WORK INSTRUCTION 1:
Answer these questions from the Medi-Cal planning text, one answer per line, marked (a), (b), (c):
(a) What type of deed does California allow homeowners to use to transfer real property to named beneficiaries without probate?
(b) What does California's current Medi-Cal Estate Recovery Program generally limit recovery to?
(c) What is the number of the DHCS All County Welfare Directors Letter cited as a source?
WORK INSTRUCTION 2: Transcribe the portion of the Medi-Cal planning text starting with "Not all irrevocable" and going on through "to any trust.".

PAGE EXTRACT:
Start of Block
Not all irrevocable trusts qualify for Medi-Cal planning purposes, and trust design is critical. Families should consult with a qualified estate planning or elder law attorney before transferring assets to any trust.

Sources: California Department of Health Care Services (DHCS), Asset Limit Frequently Asked Questions; DHCS All County Welfare Directors Letter (ACWDL) 25-18 regarding implementation of the Medi-Cal transfer-of-assets and look-back rules.

3. Transfer-on-Death Deeds and Beneficiary Designations

California allows homeowners to use a transfer-on-death deed to transfer real property directly to named beneficiaries without probate. Likewise, payable-on-death (POD) and transfer-on-death (TOD) beneficiary designations allow many financial accounts to pass directly to named beneficiaries outside of probate. Because California's current Medi-Cal Estate Recovery Program generally limits recovery to probate assets, these probate-avoidance tools generally keep those assets outside the probate estate and therefore outside the scope of California's current estate recovery rules. However, families should consult with a qualified attorney before relying on any particular strategy, as estate recovery laws and individual circumstances can vary.
End of Block
LISTED ENTRIES:
Start of Block
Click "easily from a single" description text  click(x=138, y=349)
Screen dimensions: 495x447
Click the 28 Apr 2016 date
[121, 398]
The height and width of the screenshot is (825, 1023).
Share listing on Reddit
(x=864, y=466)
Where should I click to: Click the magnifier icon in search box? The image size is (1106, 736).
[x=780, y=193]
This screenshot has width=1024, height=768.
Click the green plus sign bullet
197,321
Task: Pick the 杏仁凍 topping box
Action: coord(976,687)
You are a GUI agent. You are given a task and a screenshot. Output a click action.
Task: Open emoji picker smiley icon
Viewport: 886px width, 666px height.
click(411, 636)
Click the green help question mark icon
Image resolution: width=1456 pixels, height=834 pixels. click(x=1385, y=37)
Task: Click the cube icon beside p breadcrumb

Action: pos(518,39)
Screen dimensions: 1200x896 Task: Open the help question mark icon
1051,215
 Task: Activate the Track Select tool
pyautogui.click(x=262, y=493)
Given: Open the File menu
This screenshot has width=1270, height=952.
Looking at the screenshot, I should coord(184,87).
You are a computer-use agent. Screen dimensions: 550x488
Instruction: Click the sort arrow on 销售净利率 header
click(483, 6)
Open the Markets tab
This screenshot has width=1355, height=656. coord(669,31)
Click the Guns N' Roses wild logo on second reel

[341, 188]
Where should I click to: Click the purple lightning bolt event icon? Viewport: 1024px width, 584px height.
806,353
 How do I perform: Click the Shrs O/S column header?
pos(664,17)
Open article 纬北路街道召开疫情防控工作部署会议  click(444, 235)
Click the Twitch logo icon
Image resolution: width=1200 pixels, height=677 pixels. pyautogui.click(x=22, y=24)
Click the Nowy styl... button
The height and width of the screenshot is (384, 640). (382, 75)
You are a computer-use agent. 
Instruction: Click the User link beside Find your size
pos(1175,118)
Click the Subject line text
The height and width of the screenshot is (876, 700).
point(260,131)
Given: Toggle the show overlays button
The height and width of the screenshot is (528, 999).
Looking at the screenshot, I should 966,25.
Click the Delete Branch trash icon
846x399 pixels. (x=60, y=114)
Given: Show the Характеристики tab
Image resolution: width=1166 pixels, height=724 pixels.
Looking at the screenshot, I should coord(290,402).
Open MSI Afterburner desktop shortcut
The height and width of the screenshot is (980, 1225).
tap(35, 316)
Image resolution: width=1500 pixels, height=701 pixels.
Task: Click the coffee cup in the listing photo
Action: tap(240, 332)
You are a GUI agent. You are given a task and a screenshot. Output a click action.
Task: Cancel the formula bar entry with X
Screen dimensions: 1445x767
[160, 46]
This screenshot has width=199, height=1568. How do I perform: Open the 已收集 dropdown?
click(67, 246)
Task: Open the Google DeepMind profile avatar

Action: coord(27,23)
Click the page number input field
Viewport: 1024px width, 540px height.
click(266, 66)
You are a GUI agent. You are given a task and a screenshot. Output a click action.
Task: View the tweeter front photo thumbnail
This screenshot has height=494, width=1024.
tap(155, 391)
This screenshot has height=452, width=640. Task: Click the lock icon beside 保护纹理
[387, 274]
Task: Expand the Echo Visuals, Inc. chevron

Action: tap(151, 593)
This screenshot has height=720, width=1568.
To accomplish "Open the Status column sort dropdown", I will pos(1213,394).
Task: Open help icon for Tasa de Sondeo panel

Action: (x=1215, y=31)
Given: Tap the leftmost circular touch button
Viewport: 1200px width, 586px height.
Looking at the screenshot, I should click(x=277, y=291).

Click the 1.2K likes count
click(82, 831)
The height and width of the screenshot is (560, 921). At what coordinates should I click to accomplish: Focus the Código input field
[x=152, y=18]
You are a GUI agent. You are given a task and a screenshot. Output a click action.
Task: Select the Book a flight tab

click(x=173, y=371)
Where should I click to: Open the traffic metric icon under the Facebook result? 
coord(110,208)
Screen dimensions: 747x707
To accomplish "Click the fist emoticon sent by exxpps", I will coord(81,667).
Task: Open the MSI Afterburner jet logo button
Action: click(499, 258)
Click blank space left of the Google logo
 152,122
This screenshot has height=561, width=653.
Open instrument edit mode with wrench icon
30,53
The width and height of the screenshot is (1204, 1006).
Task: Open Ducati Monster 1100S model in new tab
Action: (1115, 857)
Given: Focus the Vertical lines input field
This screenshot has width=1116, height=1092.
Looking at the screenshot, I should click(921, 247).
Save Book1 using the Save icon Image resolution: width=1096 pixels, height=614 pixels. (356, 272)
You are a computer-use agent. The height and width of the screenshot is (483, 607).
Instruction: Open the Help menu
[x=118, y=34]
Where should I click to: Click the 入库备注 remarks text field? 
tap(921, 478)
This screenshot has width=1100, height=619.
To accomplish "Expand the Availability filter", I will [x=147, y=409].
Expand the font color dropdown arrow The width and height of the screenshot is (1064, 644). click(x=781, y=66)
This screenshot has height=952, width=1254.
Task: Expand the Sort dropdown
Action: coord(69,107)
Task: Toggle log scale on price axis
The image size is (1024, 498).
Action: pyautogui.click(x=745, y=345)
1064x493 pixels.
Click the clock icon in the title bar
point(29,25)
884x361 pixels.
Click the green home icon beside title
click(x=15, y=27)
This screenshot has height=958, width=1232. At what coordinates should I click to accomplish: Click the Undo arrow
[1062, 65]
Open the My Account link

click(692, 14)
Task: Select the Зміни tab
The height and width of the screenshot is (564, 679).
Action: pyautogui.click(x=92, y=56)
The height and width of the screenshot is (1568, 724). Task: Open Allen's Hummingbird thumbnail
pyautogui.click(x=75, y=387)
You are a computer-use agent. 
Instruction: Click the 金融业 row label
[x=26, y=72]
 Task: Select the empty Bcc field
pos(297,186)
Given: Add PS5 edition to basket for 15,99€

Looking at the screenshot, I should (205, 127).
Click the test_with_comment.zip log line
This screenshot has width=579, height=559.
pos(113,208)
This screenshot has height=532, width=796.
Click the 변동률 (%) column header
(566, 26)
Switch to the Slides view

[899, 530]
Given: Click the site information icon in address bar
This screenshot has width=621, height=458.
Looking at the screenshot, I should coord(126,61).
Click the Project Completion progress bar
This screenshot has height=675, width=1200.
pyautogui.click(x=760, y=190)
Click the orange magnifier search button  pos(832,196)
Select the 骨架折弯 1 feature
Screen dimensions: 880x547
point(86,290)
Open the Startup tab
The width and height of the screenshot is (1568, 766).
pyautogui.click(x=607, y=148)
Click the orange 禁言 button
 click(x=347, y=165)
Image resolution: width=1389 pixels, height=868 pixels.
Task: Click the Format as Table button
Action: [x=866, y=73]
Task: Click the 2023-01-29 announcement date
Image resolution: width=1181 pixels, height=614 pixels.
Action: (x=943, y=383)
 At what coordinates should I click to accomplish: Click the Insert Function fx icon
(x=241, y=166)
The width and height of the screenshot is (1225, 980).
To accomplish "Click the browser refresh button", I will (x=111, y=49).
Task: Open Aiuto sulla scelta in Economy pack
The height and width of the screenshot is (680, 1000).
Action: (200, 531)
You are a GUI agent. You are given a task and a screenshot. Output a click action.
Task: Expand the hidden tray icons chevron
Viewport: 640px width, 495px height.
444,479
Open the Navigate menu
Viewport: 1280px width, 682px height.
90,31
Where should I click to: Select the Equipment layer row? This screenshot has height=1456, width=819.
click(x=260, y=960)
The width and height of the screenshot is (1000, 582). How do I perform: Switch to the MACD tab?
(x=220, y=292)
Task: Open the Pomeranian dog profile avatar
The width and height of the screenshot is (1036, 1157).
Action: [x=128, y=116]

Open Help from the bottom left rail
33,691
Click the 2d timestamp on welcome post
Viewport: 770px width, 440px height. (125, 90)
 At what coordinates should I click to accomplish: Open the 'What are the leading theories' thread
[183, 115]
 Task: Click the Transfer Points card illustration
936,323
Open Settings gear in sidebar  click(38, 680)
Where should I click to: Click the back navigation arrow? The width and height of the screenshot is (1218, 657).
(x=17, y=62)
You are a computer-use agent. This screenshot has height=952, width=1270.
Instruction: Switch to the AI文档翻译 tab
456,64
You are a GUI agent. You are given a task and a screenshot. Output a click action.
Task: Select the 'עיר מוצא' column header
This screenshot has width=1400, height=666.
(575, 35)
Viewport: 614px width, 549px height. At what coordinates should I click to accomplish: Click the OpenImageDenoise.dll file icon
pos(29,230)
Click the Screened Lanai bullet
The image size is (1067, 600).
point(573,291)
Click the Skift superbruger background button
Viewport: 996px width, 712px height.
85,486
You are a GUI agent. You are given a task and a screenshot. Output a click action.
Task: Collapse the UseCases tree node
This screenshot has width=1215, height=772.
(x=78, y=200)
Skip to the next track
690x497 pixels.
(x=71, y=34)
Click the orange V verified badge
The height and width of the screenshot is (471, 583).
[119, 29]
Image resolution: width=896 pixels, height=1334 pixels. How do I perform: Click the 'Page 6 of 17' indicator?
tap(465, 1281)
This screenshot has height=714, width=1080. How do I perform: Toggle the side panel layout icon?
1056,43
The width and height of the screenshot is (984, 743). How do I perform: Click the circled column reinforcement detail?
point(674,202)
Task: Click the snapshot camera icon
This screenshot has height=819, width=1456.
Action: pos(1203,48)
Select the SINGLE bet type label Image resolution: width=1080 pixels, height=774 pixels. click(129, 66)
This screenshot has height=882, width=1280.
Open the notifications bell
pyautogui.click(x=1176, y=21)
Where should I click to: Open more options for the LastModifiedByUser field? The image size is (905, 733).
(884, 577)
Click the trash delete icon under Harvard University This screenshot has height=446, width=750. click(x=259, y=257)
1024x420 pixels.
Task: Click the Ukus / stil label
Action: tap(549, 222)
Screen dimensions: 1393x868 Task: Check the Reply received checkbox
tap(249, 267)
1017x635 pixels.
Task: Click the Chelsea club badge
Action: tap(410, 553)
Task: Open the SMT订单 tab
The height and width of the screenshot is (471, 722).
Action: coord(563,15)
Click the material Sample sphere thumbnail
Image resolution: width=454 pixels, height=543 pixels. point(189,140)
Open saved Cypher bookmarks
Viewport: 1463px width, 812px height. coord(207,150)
End of Block
REPLY 1:
(a) A transfer-on-death deed.
(b) Probate assets.
(c) 25-18.

REPLY 2:
Not all irrevocable trusts qualify for Medi-Cal planning purposes, and trust design is critical. Families should consult with a qualified estate planning or elder law attorney before transferring assets to any trust.